A large group of devil rays appears in the dark blue to our left and glides towards us. The ocean current moves our exhaled air bubbles away. We pay attention not to get carried away, as warned by divemasters and marine biologists Fábio and José. The current can reach several knots and drag someone away several hundred metres in a few minutes.
Fábio dives deeper to free a mobula entangled in a fishing line around the neck. Although the rays move their wings slowly, they are fast swimmers. Fishing is a threat to these ray populations. Their gill plates are sought after for food and Chinese medicine. They are classified as vulnerable on the IUCN Red List of Threatened Species.

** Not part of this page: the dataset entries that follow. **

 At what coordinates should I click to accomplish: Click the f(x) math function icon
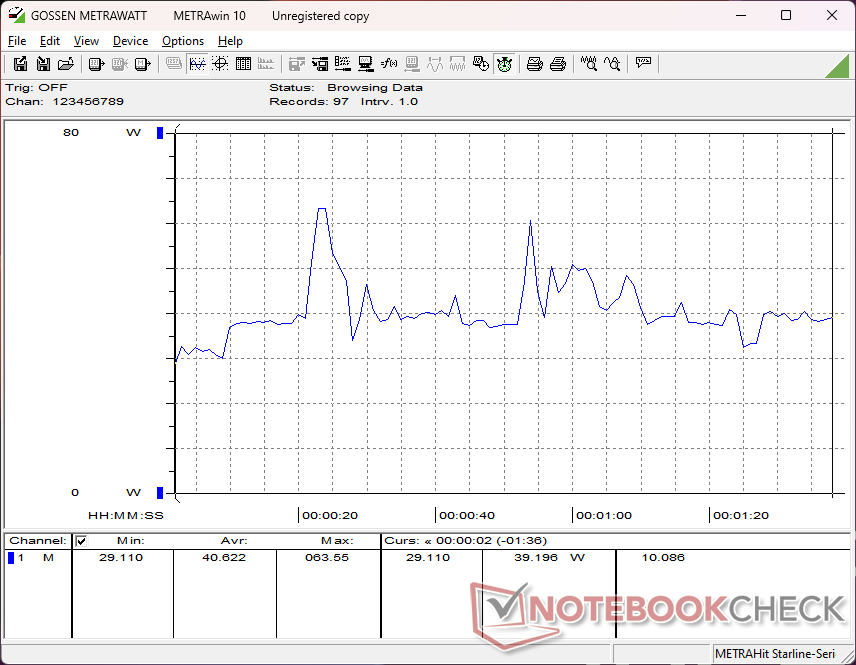[x=389, y=64]
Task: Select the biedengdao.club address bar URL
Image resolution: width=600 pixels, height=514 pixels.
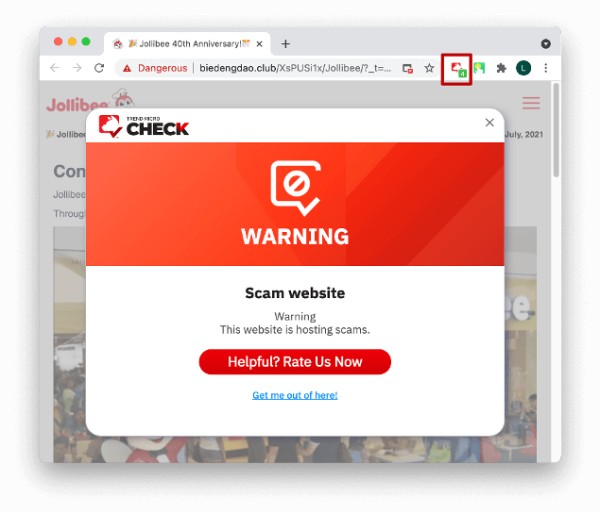Action: 295,68
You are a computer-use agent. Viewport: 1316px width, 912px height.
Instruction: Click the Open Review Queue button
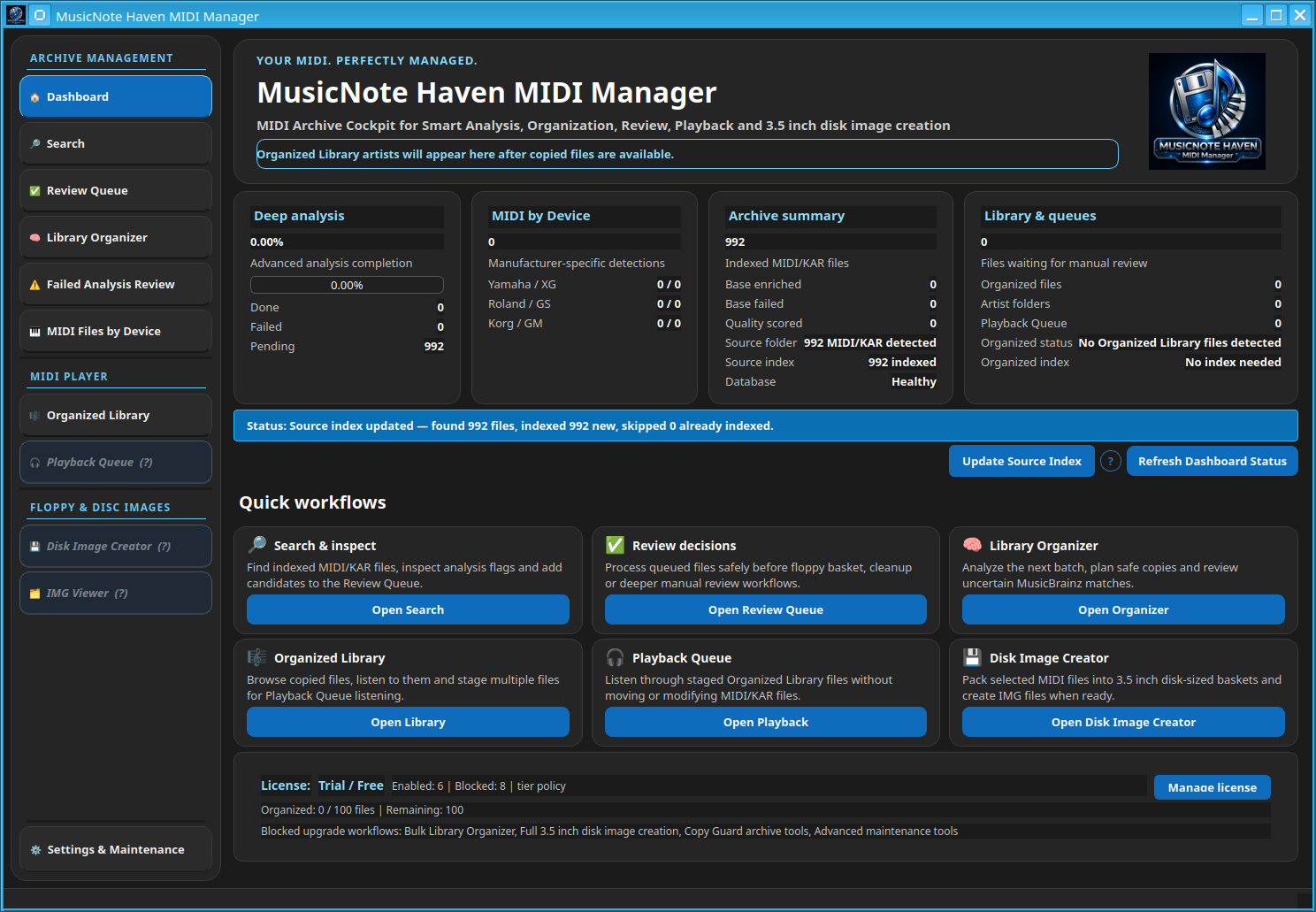click(x=766, y=609)
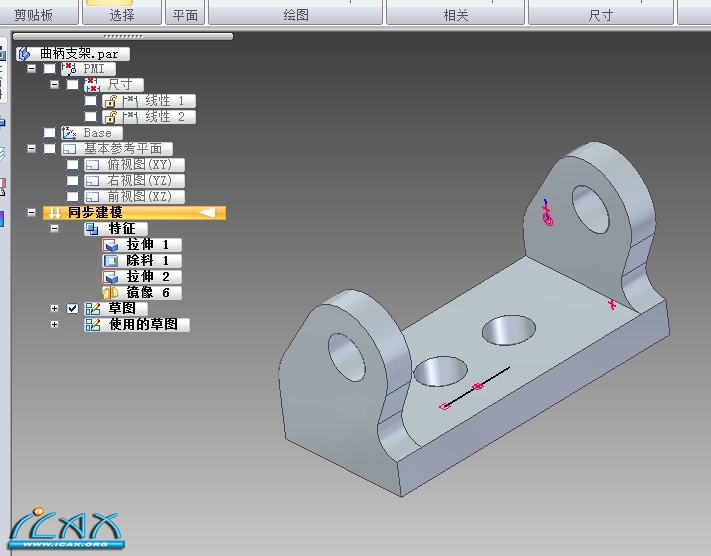The image size is (711, 556).
Task: Open the 尺寸 dimension ribbon group
Action: point(601,16)
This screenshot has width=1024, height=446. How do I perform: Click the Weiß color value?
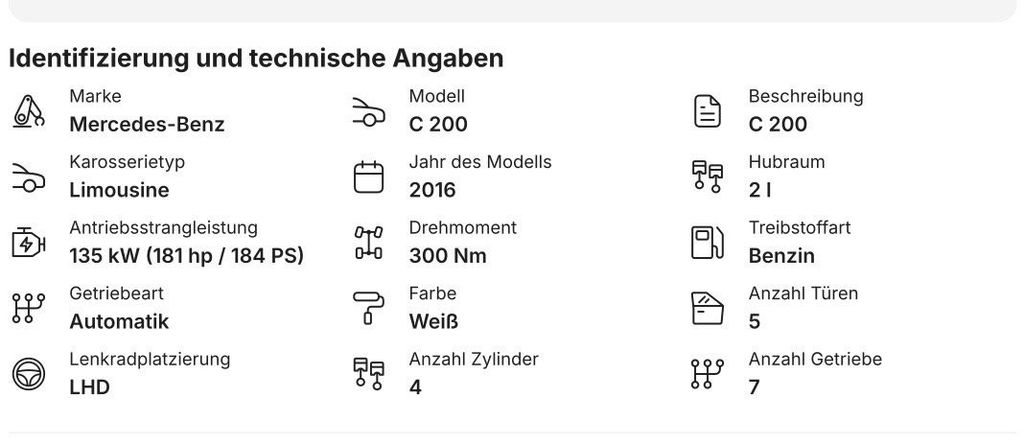[434, 321]
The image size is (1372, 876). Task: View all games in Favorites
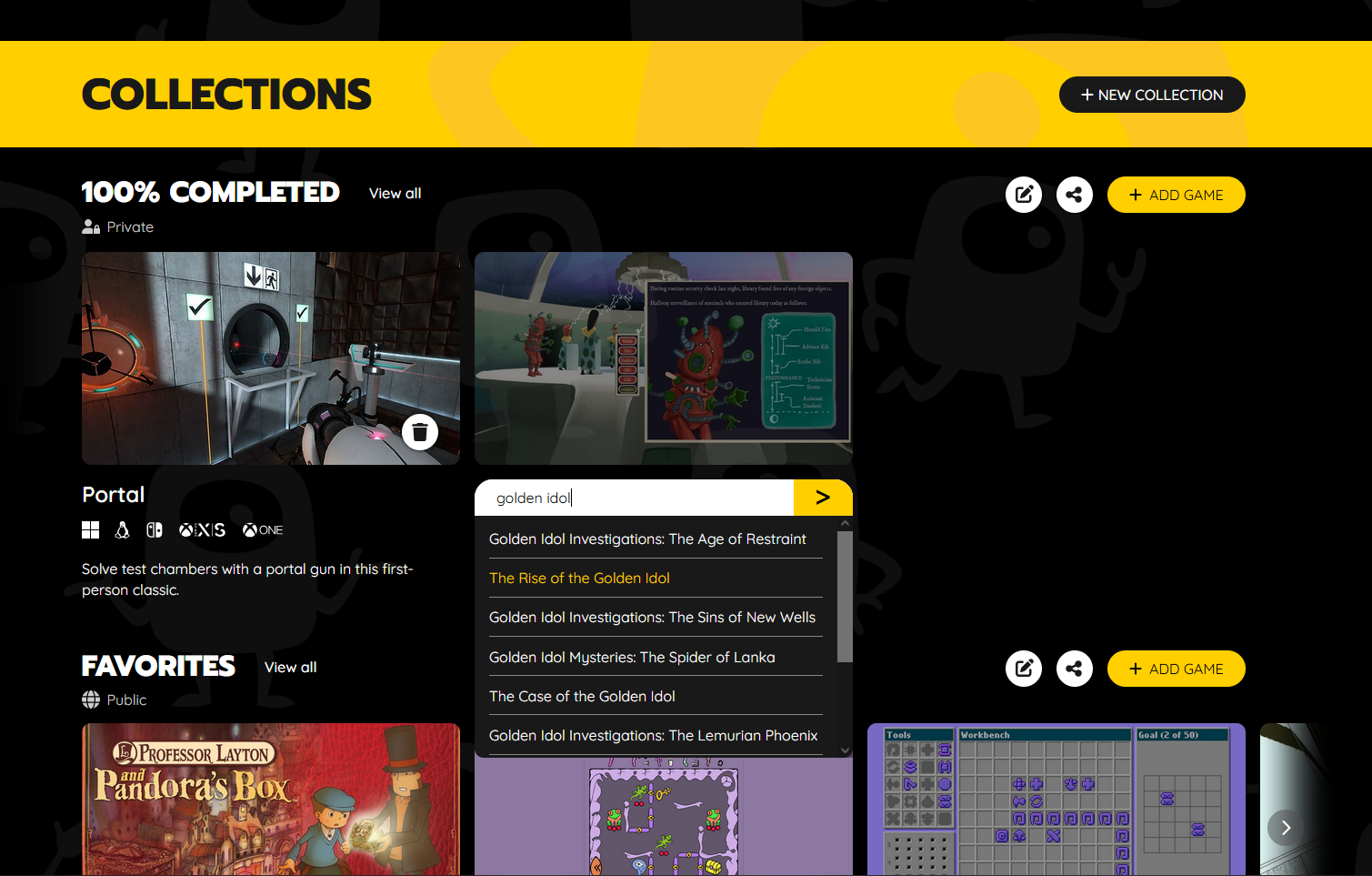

To ensure the flow of water through their gills, the rays need to stay in motion. Gliding through the water with open mouths, Mobula eat plancton. Time and again, groups of rays appear in the far blue and quietly pass us. Some of the female animals seem pregnant with protruding bellies. These rays are ovoviviparous, giving birth to freely swimming offspring, not eggs. Their live expectancy is several decades.
José installs an underwater camera that repeatedly takes photos of the site for a research project. It will stay there. The main species found at Princess Alice Bank is Mobula tarapacana. The University of the Azores also has a photo identification study project: the colour shape on the underside of the rays allows their identification for migration studies. However, there are only few, and often remote sites worldwide where these animals can be studied. Indeed, the Azores are among the few places where the rays seasonally aggregate on their migratory routes, in particular at Princess Alice Bank.
We ascend to the surface, trying to avoid the stinging Portuguese man o’ war and climb into the boat, deeply impressed by this place.
Land in Sight
After motoring back towards the islands for four hours, the cliffs at the southern tip of Faial island appear in the glistening clouds. It must have been easy for ancient seamen to sail past the Azores archipelago, missing them just slightly in the vastness of the Atlantic ocean. It’s evening as we approach our homeport Horta.
Nowadays, Horta is a popular pitstop for transatlantic sailors. The yachts commonly arrive in May, and leave in September for an Atlantic circuit. A visit to the famous Peter Café Sport for a Gin do Mar is kind of a rite of passage – also for us after these magnificent dives.